Operai. Viaggio all'interno della FIAT" Si tratta di un reportage, pubblicato la prima volta nel 1988, che racconta dall'interno l'universo delle grandi fabbriche automobilistiche, attraverso le storie e le vite degli operai che vi lavorano. Ho trovato molto stimolante
l'intervista a Fahrenheit Radio 3 a Gad Lerner sul ruolo degli operai, durante la quale il giornalista ha confrontato tale condizione negli anni Ottanta, dopo le lotte e la famosa marcia dei Quarantamila, con quella di oggi.

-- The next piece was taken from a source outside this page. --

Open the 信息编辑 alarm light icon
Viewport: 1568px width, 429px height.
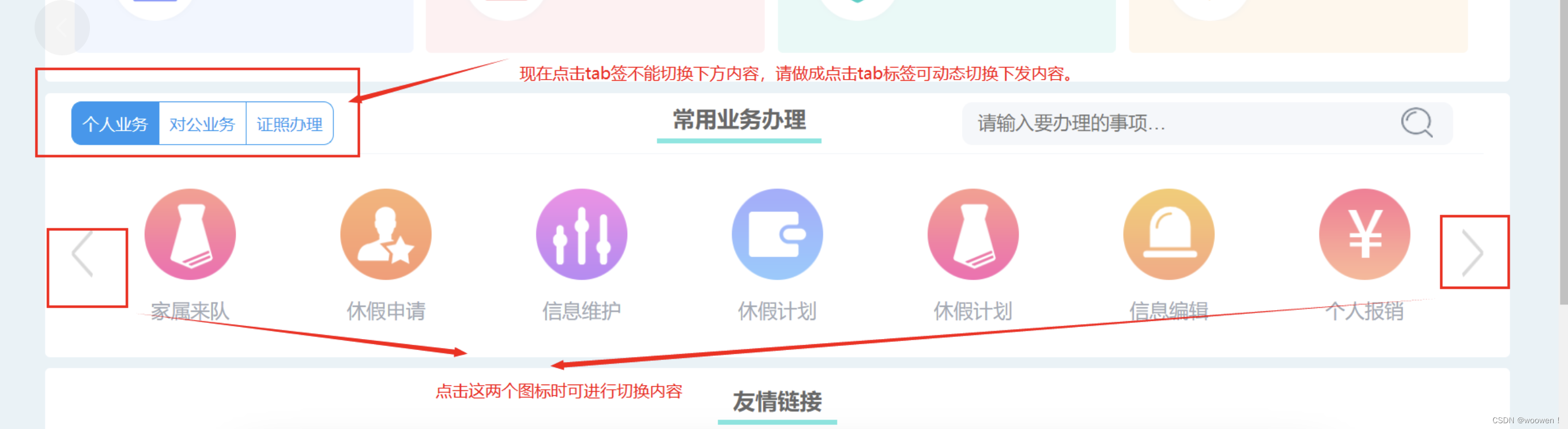[1169, 234]
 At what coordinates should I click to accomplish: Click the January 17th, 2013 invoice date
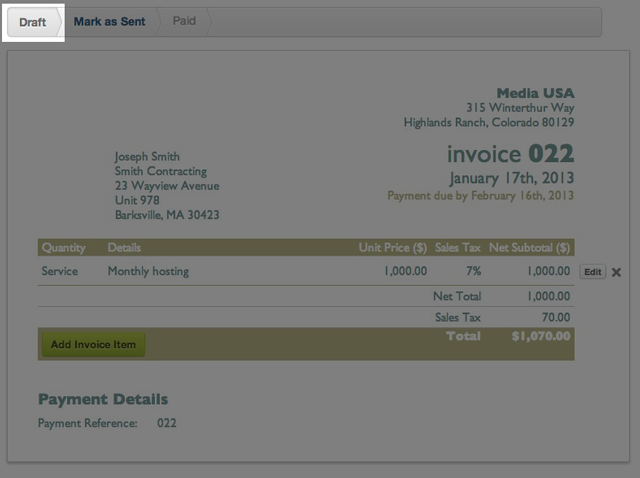[x=511, y=178]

Secondo Lerner negli anni caldi della contestazione c'era un sentimento di condivisione che nasceva dall'idea molto radicata che la fatica fisica fosse un valore, un valore fondativo della nostra Repubblica. Chi svolgeva un lavoro manuale meritava un'attenzione speciale ai nostri occhi ma ciò era caricato dall'ideolgia comunista, che secondo Lerner ha fatto molto male perché era strumentale. Gli operai non interessavano in quanto persone in carne ed ossa, bensì come "classe per sua natura rivoluzionaria", come lo strumento attraverso il quale si poteva cambiare il mondo prendendo il potere.
Negli anni Ottanta, con la sconfitta del sindacato, questa illusione fu archiviata e si pensò che potesse aprirsi una stagione felice per tutti superando "l'anacronistica contraddizione tra capitale e lavoro". Era la fine di un'epoca e la pace sociale prometteva di far star bene tutti più della presa del potere degli operai (miglioramenti salariali, più tempo libero, ecc.). Oggi sappiamo che non è andata così.

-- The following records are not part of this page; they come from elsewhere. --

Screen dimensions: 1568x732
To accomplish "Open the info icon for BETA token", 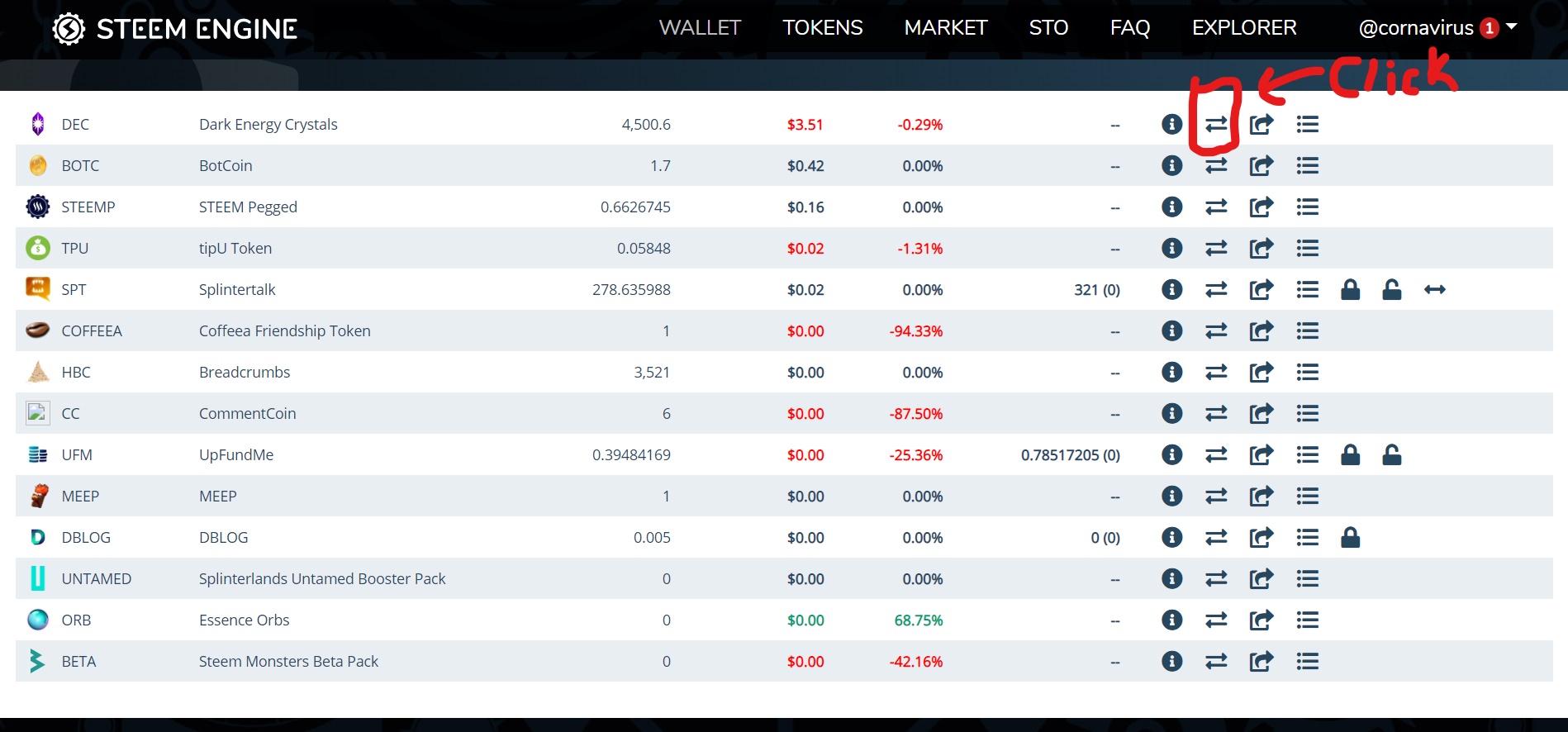I will 1171,662.
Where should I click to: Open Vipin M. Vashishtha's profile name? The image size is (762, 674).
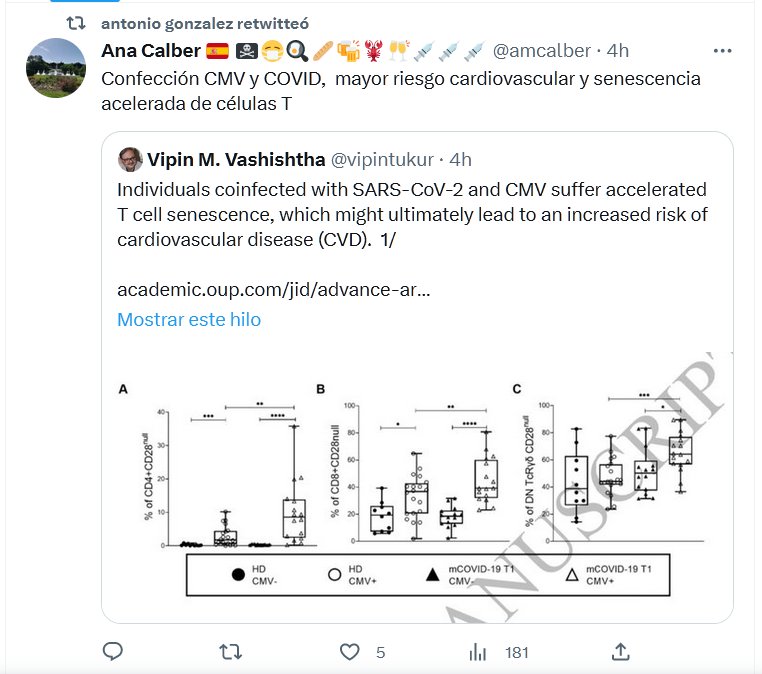[x=236, y=159]
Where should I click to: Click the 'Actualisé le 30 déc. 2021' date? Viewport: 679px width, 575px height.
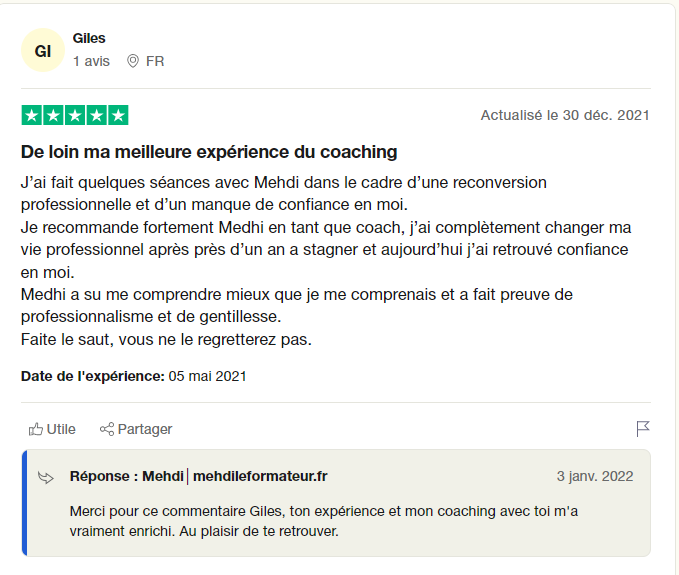click(565, 115)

Delle persone che vivono la condizione operaia e svolgono un lavoro manuale oggi non interessa più a nessuno. Assistiamo alla fine del senso di comunità e al crearsi di tante nicchie scollegate tra loro. Anche i piccoli partiti che continuano a chiamarsi comunisti hanno solo mantenuto la terminologia ed i loro leader, con il loro stile di vita, hanno perso la capacità di sintonia e di frequentazione del mondo operaio.

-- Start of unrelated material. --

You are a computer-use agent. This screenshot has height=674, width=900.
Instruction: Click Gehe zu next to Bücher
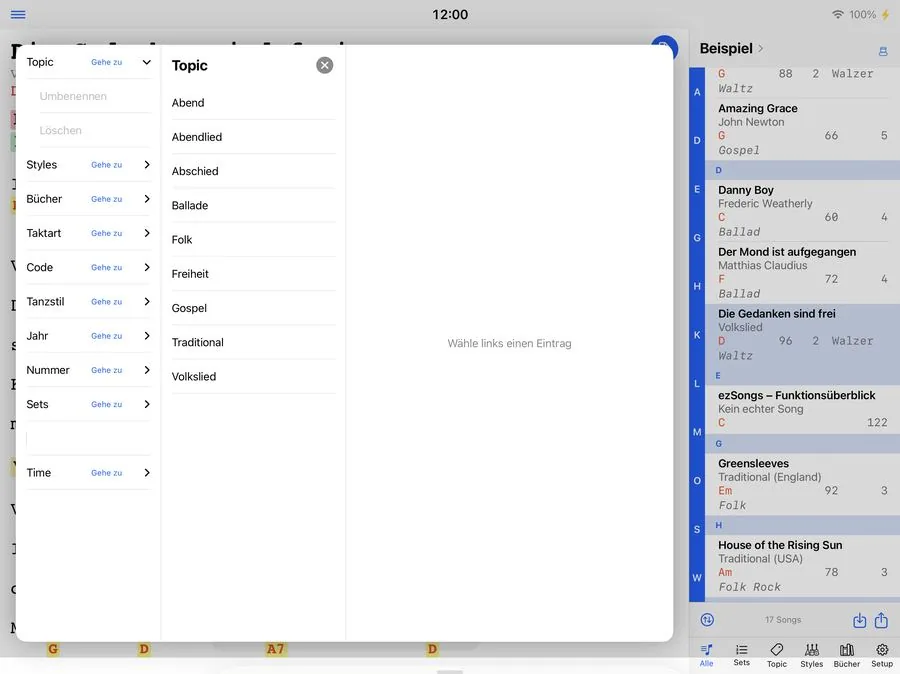pyautogui.click(x=106, y=199)
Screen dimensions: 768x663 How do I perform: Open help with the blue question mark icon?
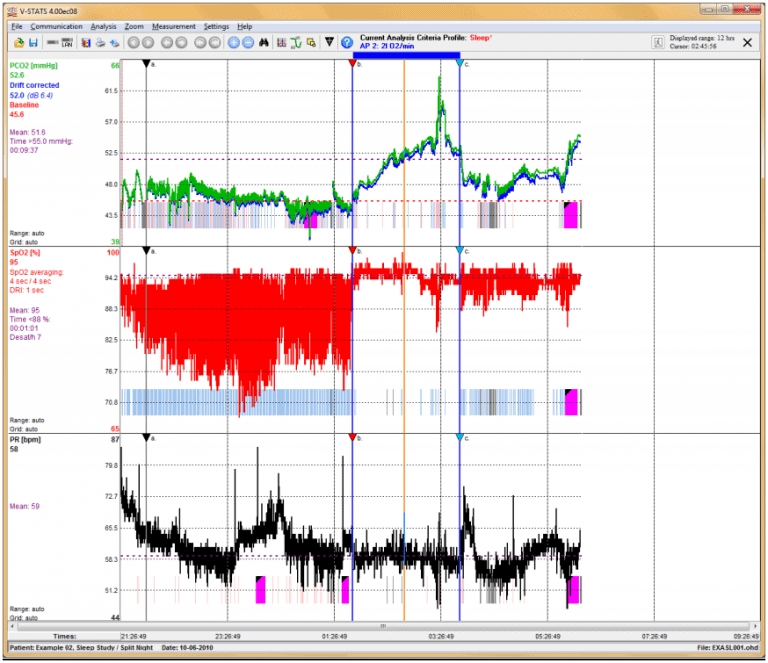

Lerner sottolinea inoltre che in Italia tra il 1983 e il 2005 il PIL derivante dai profitti di impresa ha fatto un balzo di 8 punti. Perché questa ricchezza (che si calcola sarebbe stata di circa 7000 euro l'anno) non è finita nelle buste paghe dei lavoratori come è avvenuto in tutti i paesi industrializzati? In questo ventennio c'è stato un imponente dirottamento di ricchezza dal monte salari ai profitti e alle rendite. E' vero che la finanziarizzazione, l'esplodere dei profitti e dei compensi dei manager, c'è stata in tutte le economie industriali, ma, mentre in altri paesi si è accompagnata ad una crescita economica, in Italia, mentre gli operai perdevano quote importanti del proprio tenore di vita, l'economia si è inceppata ed ha rivelato una mediocrità della nostra classe imprenditoriale che ha puntato a piccoli vantaggi. Gli enormi profitti sono stati investiti altrove (diversificazione), nei centri commerciali, nella televisione, ecc. e sono aumentati vertiginosamente i compensi dei manager. Vittorio Valletta negli anni Cinquanta guadagnava 20 volte quello che prendeva un dipendente FIAT, oggi Marchionne guadagna 435 volte la media dei suoi operai.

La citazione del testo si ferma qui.